A vida é feita de memórias... e das lacunas que o tempo e o acumular de experiências vão abrindo por entre essas memórias. A Jean Eyben, restam-lhe as memórias de um caso aparentemente pouco relevante, que lhe caiu nas mãos num emprego temporário, mas que continuou a assombrar-lhe os pensamentos, como uma história escrita a tinta invisível. E é a persistência dessas memórias dispersas que o leva a decidir pôr por escrito, ao ritmo dos pensamentos, os passos que deu para descobrir a esquiva Noëlle Lefebvre. Passos também algo vagos, mas que parecem puxá-lo... como o fio de um passado que ele mesmo esqueceu.
É algo surpreendente a forma como um livro tão breve consegue desvendar, a espaços, complexidades insuspeitas, não só nas linhas do caso, que começa por evocar o enredo de um policial para se converter depois numa demanda mais intimista, mas sobretudo na cadência das palavras e na forma como reflectem a falibilidade da memória. Narrada maioritariamente na primeira pessoa, oscila entre diferentes momentos e registos, sem nunca perder a componente introspectiva que torna o texto mais pausado, é certo, mas torna também mais próxima a alma do protagonista.

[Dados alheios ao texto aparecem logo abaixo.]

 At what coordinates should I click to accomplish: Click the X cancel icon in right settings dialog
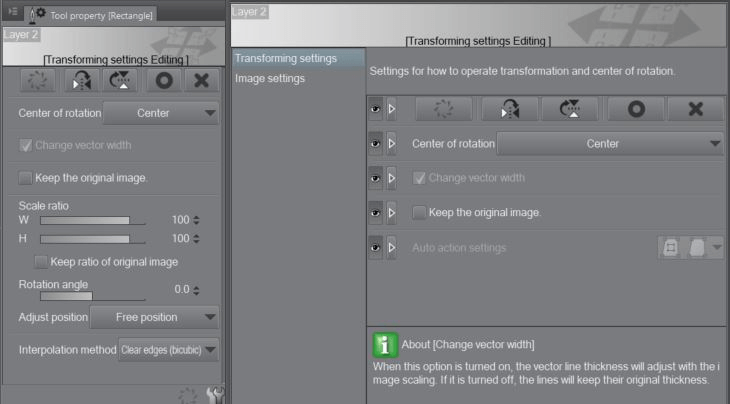[x=696, y=109]
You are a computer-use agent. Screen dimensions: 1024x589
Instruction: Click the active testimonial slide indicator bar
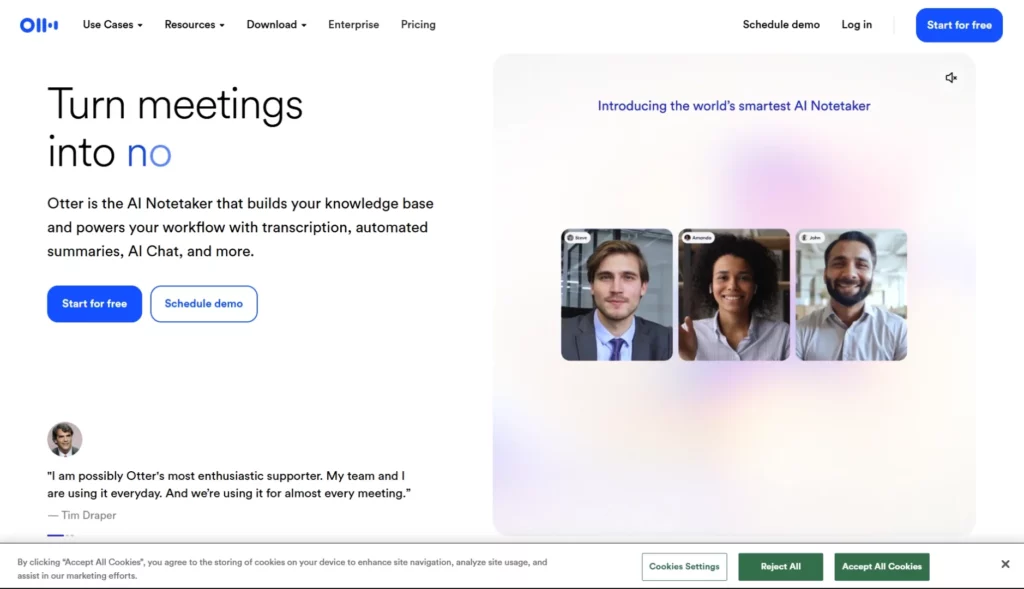click(55, 536)
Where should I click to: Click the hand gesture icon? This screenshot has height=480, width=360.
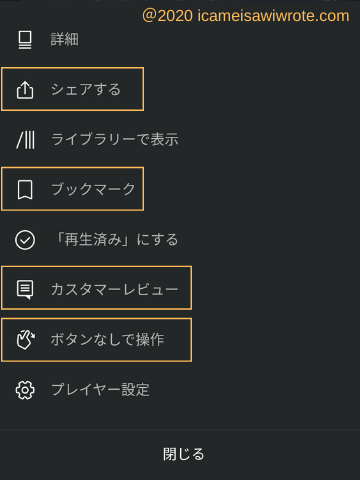coord(26,339)
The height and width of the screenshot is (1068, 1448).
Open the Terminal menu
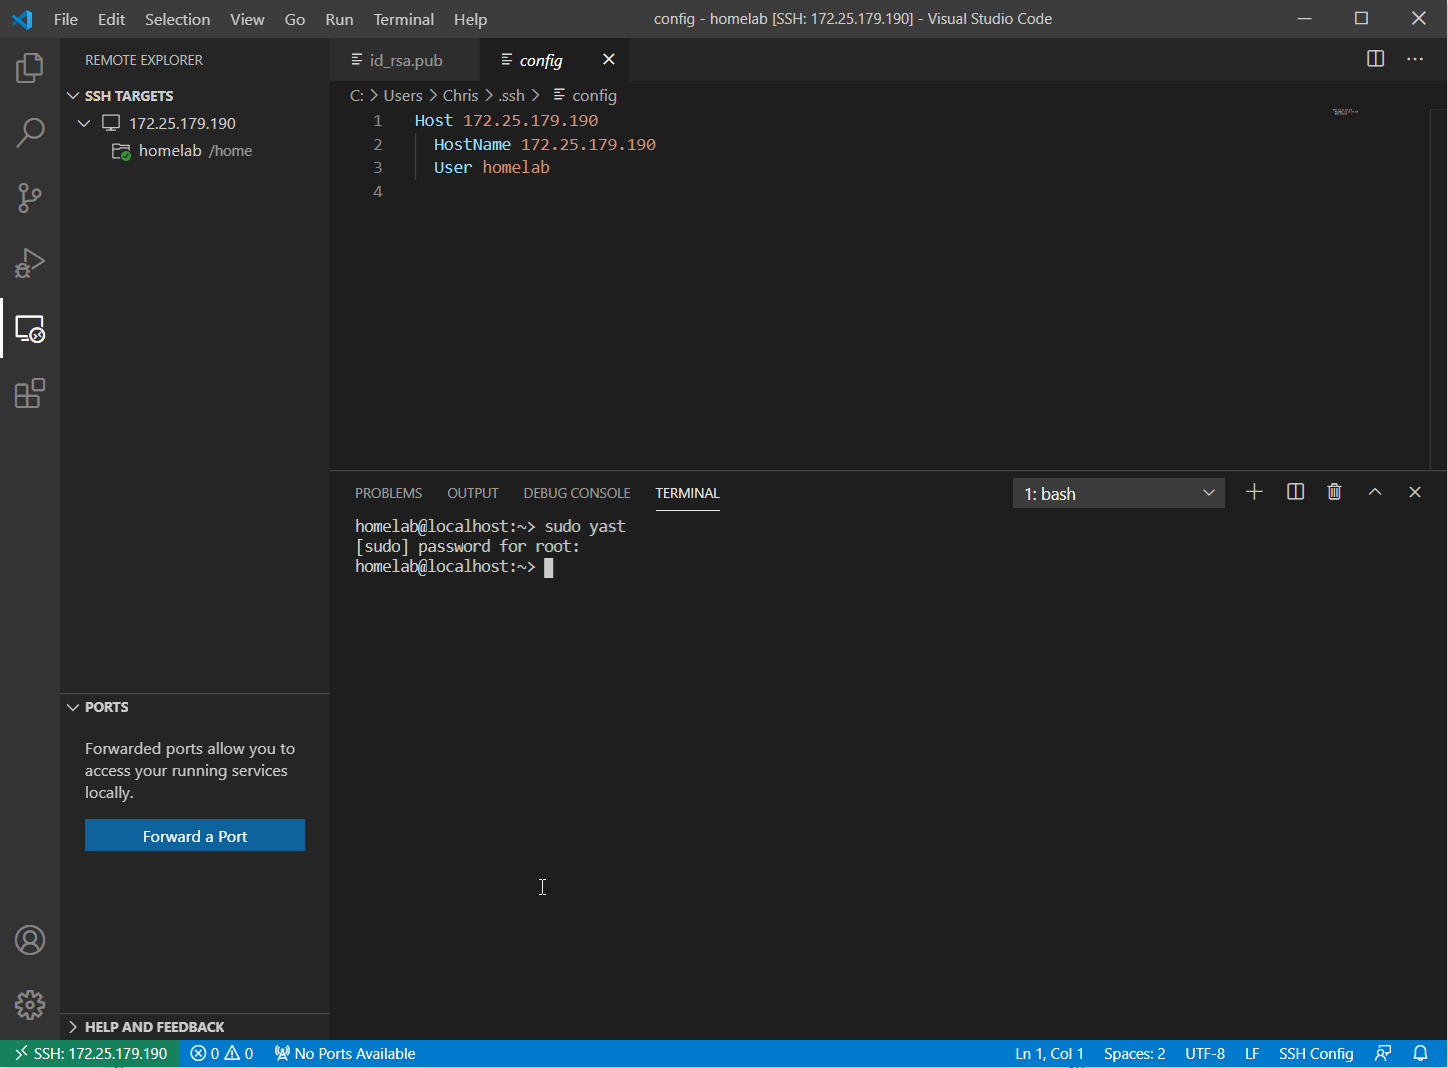[x=403, y=19]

Maioritariamente na primeira pessoa, porque, a determinada altura, a perspectiva altera-se e o fantasma procurado torna-se o fantasma que contempla. Não há verdadeiramente uma razão para isto, o que deixa uma certa curiosidade insatisfeita. Mas há principalmente uma complementaridade natural, em que também este novo ponto de vista vem acrescentar outras memórias e outros esquecimentos. As lacunas de Jean Eyben não são únicas, afinal. Talvez sejam parte da própria natureza humana. E essa pertença, essa naturalidade, são algo muito evidente em todo o texto.
Nem sempre é fácil compreender estas personagens, até porque uma das partes cruciais do livro é a existência de lacunas - e existem, de facto. São múltiplos os reencontros com as memórias e as manifestações do esquecimento, o que significa que faz sentido que nem tudo seja explicado. E, sim, ficam perguntas sem resposta, o que faz com que as personagens sejam também, em certa medida, incognoscíveis. Mas o essencial está lá - a persistência da memória e a luta contra o esquecimento. E não será isso o que verdadeiramente move o protagonista?
Breve, mas surpreendentemente complexo, ambíguo, mas fascinante nas suas deambulações. E surpreendente, ainda, no seu equilíbrio entre os mistérios de um desaparecimento e os mistérios interiores da memória e das suas transformações. Singular em muitos aspectos, e sempre uma boa leitura.